Kennzeichnend für die Sandemanier war, den Regierungen untertan, doch politisch neutral zu sein. Obwohl sie geachtete Bürger waren, übernahmen sie selten öffentliche Ämter. In den wenigen Fällen, wo sie es dennoch taten, hielten sie sich aus der Parteipolitik heraus. Diese Haltung brachte sie in Verruf. (Vergleiche Johannes 17:14.) Die Sandemanier betrachteten Gottes himmlisches Reich als die vollkommene Regierung. Die Politik war in ihren Augen „ein unbedeutendes, schmutziges Geschäft ohne Moral“, schreibt Cantor.
Obwohl sie sich von anderen getrennt hielten, nahmen sie keine pharisäerhafte Haltung ein. Sie erklärten: „Wir erachten es für absolut notwendig, den Geist und das Verhalten der alten Pharisäer zu meiden, die mehr Sünden und Pflichten schufen, als die Schrift zuläßt, und die göttliche Gebote durch menschliche Überlieferungen oder logisch begründete Ausflüchte ungültig machten.“
Sie übernahmen die biblische Verfahrensweise, aus ihren Reihen jeden auszuschließen, der ein Trinker, ein Erpresser oder ein Hurer wurde oder andere schwerwiegende Sünden trieb. Sofern der Sünder aufrichtig bereute, versuchten sie, ihn zurückzubringen. Andernfalls hielten sie sich an die biblische Forderung, ‘den bösen Menschen aus ihrer Mitte zu entfernen’ (1. Korinther 5:5, 11, 13).

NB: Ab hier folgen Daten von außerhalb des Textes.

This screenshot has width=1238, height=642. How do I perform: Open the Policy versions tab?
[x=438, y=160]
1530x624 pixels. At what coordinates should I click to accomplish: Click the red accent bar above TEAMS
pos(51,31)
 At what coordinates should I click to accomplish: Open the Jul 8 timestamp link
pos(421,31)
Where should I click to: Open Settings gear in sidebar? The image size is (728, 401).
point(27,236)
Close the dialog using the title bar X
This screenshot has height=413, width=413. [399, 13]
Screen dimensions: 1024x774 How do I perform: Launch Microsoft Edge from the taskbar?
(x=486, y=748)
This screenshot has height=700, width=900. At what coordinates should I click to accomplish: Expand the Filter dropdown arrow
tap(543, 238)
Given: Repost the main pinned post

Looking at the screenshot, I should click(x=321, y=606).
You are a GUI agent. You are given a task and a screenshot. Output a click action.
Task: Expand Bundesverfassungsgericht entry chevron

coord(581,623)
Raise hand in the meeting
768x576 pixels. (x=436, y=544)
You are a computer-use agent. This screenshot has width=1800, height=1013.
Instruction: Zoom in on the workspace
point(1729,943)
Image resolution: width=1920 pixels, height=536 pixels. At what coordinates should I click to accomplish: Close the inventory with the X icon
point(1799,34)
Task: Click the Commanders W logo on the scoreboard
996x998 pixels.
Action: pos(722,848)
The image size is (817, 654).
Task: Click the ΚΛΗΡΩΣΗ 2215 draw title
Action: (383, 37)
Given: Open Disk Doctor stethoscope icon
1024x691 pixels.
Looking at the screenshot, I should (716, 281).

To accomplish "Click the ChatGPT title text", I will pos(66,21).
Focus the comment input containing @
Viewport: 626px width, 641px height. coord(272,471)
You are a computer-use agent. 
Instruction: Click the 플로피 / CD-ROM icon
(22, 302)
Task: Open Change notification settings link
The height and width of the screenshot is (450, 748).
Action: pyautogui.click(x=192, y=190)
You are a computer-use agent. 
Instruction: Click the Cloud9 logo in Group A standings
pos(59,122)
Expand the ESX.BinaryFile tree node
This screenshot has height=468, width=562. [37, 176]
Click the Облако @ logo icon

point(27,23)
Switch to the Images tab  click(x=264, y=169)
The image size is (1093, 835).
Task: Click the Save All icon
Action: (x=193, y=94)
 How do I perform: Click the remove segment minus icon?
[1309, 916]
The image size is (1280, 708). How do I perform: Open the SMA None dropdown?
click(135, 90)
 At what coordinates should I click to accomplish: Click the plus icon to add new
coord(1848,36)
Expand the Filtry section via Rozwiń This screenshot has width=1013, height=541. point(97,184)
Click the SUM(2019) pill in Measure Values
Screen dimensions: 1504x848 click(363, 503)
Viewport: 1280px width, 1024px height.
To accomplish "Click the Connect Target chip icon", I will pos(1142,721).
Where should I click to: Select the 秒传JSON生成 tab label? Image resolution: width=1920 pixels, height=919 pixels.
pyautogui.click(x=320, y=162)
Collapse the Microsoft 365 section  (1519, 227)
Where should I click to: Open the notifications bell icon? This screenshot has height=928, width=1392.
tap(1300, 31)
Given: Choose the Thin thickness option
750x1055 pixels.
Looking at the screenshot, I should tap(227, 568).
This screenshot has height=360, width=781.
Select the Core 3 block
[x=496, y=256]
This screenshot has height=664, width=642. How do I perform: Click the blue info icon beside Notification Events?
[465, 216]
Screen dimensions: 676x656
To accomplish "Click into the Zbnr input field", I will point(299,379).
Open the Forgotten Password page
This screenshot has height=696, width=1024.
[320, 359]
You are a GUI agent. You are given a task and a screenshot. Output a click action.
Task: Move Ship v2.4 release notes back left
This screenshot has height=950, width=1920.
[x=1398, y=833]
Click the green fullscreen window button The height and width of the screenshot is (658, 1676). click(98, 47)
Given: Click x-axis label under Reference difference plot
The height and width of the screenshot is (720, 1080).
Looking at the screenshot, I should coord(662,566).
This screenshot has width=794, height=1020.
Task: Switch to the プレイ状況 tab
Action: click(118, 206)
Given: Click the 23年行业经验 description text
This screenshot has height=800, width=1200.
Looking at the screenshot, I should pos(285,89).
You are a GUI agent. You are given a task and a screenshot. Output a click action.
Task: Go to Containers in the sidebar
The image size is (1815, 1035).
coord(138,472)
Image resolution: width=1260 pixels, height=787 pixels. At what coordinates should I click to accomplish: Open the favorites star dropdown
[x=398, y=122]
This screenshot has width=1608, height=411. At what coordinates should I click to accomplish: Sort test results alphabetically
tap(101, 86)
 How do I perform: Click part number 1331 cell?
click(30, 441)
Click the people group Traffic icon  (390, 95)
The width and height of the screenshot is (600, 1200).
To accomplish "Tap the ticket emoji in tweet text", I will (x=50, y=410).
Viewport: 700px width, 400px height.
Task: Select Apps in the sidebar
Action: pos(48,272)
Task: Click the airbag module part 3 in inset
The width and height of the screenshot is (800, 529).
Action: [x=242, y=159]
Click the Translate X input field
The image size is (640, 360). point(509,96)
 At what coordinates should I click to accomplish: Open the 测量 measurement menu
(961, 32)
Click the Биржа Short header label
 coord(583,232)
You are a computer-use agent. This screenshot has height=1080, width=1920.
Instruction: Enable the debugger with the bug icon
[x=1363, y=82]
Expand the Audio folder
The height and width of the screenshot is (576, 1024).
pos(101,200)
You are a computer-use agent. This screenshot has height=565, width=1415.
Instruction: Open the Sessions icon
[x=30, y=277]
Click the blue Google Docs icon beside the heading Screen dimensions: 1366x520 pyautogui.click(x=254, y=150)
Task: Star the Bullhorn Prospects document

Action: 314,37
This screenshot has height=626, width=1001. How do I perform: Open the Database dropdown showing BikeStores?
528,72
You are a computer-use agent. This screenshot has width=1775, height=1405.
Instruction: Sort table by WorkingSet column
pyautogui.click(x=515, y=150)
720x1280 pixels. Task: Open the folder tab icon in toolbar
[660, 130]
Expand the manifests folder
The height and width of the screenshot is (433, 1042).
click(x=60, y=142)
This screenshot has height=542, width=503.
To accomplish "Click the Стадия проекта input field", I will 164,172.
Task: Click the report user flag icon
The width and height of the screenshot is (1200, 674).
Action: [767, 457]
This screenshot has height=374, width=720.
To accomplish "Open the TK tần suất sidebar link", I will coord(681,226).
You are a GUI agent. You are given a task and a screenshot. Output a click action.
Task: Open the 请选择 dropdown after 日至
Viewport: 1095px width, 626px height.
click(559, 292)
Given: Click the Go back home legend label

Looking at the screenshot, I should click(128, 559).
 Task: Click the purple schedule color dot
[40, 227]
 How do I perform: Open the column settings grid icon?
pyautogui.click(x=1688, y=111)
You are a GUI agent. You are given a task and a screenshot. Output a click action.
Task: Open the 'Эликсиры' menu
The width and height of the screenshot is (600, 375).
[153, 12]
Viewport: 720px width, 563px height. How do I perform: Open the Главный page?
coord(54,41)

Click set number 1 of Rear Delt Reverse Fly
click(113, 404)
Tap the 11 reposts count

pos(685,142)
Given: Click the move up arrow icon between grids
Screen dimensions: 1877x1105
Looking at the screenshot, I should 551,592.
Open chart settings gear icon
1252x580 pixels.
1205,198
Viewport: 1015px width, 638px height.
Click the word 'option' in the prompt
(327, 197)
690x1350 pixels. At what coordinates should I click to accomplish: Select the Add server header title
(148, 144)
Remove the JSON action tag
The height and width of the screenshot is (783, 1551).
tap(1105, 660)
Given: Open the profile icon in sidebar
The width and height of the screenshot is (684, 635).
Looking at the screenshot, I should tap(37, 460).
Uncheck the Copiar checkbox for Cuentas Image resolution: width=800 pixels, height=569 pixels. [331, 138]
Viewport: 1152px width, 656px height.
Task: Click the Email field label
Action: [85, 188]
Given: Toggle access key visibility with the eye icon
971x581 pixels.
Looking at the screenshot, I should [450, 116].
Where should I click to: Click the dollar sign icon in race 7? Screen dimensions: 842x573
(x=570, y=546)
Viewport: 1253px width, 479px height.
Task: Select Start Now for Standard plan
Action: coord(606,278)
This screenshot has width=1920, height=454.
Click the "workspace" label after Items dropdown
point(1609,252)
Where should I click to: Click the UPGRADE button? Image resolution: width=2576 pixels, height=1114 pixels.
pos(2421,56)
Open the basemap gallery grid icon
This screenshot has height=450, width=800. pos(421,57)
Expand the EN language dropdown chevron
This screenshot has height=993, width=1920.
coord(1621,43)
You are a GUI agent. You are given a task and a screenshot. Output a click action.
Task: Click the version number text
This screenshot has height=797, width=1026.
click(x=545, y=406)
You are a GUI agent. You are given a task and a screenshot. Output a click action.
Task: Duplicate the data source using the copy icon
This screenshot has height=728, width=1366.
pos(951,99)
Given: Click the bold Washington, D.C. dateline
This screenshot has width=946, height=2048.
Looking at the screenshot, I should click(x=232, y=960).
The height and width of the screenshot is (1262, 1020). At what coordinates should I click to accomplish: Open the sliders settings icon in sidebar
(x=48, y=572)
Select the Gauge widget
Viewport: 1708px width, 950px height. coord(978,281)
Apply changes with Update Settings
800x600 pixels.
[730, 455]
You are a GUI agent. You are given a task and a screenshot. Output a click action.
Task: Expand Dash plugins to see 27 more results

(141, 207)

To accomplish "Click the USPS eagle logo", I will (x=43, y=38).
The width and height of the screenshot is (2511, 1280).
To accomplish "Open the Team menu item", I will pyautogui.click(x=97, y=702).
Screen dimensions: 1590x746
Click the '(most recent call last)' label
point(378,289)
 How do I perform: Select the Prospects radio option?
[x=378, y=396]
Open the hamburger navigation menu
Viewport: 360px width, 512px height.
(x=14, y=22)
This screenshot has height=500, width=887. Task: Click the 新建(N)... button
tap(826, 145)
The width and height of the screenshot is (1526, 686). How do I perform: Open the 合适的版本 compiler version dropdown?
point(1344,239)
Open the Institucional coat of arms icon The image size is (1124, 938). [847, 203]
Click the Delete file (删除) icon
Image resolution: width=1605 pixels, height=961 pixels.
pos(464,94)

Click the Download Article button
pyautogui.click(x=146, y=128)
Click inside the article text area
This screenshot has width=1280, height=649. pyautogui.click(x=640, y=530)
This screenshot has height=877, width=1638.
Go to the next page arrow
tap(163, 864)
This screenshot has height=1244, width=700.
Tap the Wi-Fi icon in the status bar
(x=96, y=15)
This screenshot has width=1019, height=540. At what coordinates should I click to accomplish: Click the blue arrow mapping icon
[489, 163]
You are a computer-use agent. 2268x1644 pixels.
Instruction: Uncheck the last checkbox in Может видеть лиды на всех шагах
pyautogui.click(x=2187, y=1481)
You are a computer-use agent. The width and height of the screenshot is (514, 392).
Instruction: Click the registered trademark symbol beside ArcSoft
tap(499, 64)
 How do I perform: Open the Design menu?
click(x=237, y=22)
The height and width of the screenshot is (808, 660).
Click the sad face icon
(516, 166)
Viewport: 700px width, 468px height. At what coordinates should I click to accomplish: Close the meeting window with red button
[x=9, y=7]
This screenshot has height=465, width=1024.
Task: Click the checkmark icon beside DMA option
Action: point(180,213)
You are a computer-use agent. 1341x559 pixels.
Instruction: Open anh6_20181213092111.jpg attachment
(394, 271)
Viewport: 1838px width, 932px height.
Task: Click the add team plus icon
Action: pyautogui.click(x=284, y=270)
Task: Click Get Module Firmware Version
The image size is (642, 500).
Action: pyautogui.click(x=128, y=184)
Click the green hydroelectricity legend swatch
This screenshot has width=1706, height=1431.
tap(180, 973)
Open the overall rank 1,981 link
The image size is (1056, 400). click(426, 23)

Die Sandemanier befolgten das biblische Gebot, sich von Blut zu enthalten (Apostelgeschichte 15:29). John Glass argumentierte, daß die Einschränkung hinsichtlich des Blutes für Gottes Volk genauso bindend sei wie für die ersten Menschen das Gebot Gottes, nicht von der Frucht des Baumes der Erkenntnis von Gut und Böse zu essen (1. Mose 2:16, 17). Dem Gebot in bezug auf Blut nicht zu gehorchen würde darauf hinauslaufen, den rechten Verwendungszweck des Blutes Christi zu verwerfen — die Sündensühnung. Glass folgerte: „Das Verbot des Blutgenusses war schon immer von allergrößter Wichtigkeit und ist es noch heute.“
Ihre biblisch gestützten Schlußfolgerungen halfen den Sandemaniern, viele Fallgruben zu meiden. So ließen sie sich auf dem Gebiet der Unterhaltung von Christi Anweisungen leiten. „Wir dürfen weder dort Gesetze schaffen, wo Christus keine erlassen hat, noch uns über irgendwelche hinwegsetzen, die er uns gegeben hat“, sagten sie. „Da wir nicht feststellen können, daß Zerstreuung in öffentlichem oder in privatem Rahmen verboten ist, betrachten wir jede Belustigung als erlaubt, die nicht mit wirklich sündigen Umständen verbunden ist.“
Obgleich die Sandemanier somit viele Ansichten vertraten, die der Bibel genau entsprachen, begriffen sie nicht, wie wichtig die Tätigkeit ist, die wahre Christen kennzeichnet, daß jeder die gute Botschaft vom Königreich predigen sollte (Matthäus 24:14). Ihre Zusammenkünfte standen jedoch allen offen, und dort bemühten sie sich, jedem, der danach fragte, einen Grund für ihre Hoffnung darzulegen (1. Petrus 3:15).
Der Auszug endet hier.